BRIEF
Retype exactly what appears below from the line containing "Image resolution: width=1200" down to the line containing "the $5.00 axis", keeping both end lines. Do not include pictures.

DATASET CONTENT
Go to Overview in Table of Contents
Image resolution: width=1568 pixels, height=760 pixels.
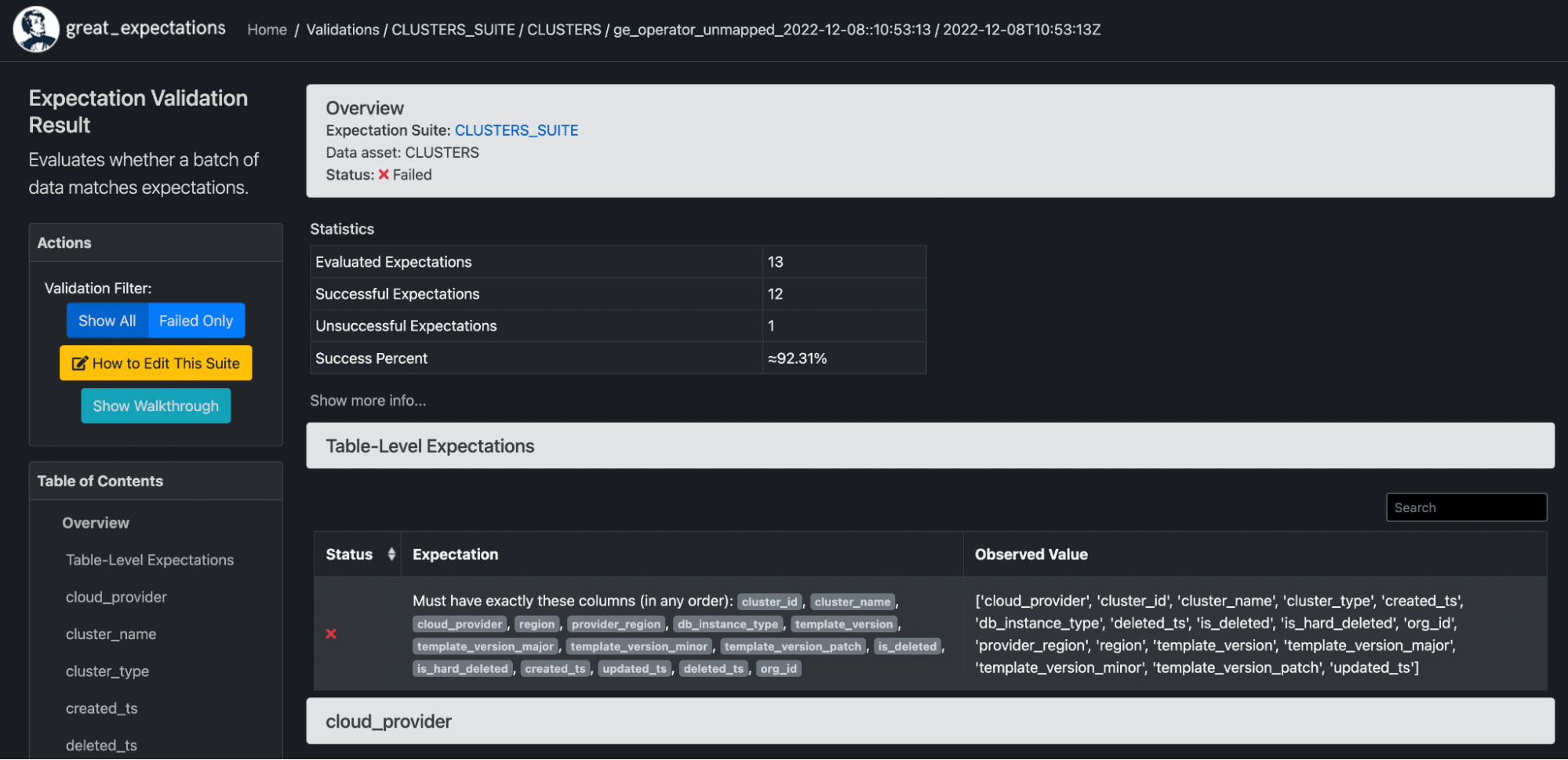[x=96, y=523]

* * *

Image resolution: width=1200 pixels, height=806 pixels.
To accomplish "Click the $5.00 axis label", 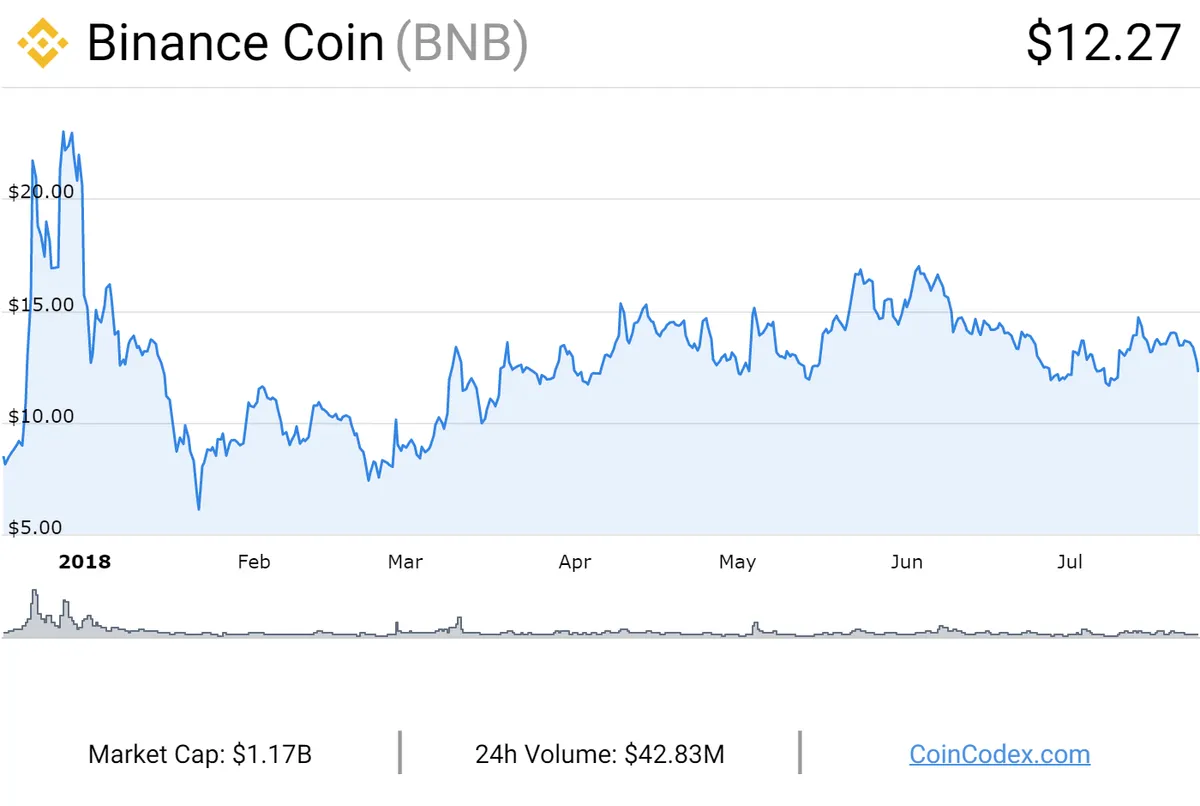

RESULT OF THE TASK
Image resolution: width=1200 pixels, height=806 pixels.
To accomplish "Click the $5.00 axis label", 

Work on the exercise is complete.